In [None]:
import os
import random
import concurrent.futures
from pathlib import Path
import moviepy.editor as mp
import cv2
import logging
import warnings

# Настройка логгирования и предупреждений
logging.getLogger('moviepy').setLevel(logging.ERROR)
warnings.filterwarnings("ignore")

def get_random_frame(cap, max_attempts=5):
    """Более надежный способ получения случайного кадра"""
    for _ in range(max_attempts):
        frame_count = int(cap.get(cv2.CAP_PROP_FRAME_COUNT))
        if frame_count <= 0:
            return None
            
        random_frame = random.randint(0, frame_count - 1)
        cap.set(cv2.CAP_PROP_POS_FRAMES, random_frame)
        
        # Даем видео несколько попыток декодирования
        for _ in range(3):
            ret, frame = cap.read()
            if ret:
                return frame
            cap.set(cv2.CAP_PROP_POS_FRAMES, random_frame)
    
    return None

def process_video(video_path, sounds_dir, images_dir):
    try:
        # Обработка аудио
        audio_path = sounds_dir / f"{video_path.stem}.wav"
        clip = mp.VideoFileClip(str(video_path))
            
        if clip.duration > 10:
            audio = clip.subclip(0, 10).audio
        else:
            audio = clip.audio
        
        
        
        # Обработка изображения с улучшенным чтением кадров
        cap = cv2.VideoCapture(str(video_path))
        frame = get_random_frame(cap)
        
        if frame is not None:
            resized = cv2.resize(frame, (128, 128))
            img_path = images_dir / f"{video_path.stem}.jpg"
            cv2.imwrite(str(img_path), resized)

            audio.write_audiofile(str(audio_path), fps=44100, codec='pcm_s16le', verbose=False, logger=None)
        else:
            print(f"Не удалось декодировать файл {video_path}")
        
        cap.release()
        clip.close()
        
    except Exception as e:
        print(f"Ошибка при обработке {video_path}: {str(e)}")
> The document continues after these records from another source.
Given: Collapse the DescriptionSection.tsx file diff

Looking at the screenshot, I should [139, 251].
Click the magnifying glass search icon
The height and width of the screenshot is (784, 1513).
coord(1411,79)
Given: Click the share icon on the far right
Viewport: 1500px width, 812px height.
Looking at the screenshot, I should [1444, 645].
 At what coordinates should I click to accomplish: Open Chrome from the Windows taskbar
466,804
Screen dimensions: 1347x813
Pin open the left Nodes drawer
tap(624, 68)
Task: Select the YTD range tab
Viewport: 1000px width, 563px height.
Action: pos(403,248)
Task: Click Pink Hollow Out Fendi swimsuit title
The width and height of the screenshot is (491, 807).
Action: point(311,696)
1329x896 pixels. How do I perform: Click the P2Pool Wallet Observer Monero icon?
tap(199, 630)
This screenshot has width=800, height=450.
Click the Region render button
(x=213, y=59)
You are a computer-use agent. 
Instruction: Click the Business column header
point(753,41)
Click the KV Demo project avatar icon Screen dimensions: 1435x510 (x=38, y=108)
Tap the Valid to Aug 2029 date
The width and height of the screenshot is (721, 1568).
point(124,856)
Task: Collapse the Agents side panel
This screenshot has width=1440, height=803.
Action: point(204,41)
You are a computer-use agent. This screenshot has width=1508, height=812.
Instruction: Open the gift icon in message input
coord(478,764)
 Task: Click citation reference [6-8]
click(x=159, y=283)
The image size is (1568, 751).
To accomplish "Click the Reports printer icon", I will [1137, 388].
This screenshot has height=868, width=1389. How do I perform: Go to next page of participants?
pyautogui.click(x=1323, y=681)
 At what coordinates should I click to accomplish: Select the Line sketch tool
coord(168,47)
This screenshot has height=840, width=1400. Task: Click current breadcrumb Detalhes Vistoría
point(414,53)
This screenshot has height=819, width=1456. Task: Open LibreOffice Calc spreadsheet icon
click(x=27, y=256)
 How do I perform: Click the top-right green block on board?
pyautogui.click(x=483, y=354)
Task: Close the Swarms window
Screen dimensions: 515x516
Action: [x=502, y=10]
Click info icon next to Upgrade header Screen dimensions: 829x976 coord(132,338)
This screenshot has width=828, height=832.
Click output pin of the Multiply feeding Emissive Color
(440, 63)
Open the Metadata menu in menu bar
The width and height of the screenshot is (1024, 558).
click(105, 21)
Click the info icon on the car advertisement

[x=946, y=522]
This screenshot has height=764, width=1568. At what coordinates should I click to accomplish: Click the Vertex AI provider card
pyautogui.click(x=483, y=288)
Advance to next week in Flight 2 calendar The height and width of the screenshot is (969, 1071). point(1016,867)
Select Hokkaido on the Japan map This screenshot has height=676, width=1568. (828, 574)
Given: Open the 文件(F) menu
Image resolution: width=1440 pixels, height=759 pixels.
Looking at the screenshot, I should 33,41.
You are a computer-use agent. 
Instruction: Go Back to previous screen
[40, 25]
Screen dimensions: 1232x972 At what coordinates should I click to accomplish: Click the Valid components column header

def process_all_videos(root_dir):
    root_path = Path(root_dir)
    sounds_dir = root_path / "sounds"
    images_dir = root_path / "images"

    root_path = root_path / "videos"
    
    sounds_dir.mkdir(exist_ok=True)
    images_dir.mkdir(exist_ok=True)
    
    video_files = []
    for dirpath, _, filenames in os.walk(root_path):
        for filename in filenames:
            if filename.lower().endswith('.mp4'):
                video_files.append(Path(dirpath) / filename)
    
    with concurrent.futures.ThreadPoolExecutor() as executor:
        futures = [executor.submit(process_video, video_path, sounds_dir, images_dir) 
                 for video_path in video_files]
        concurrent.futures.wait(futures)

In [None]:
root_directory = "data"
process_all_videos(root_directory)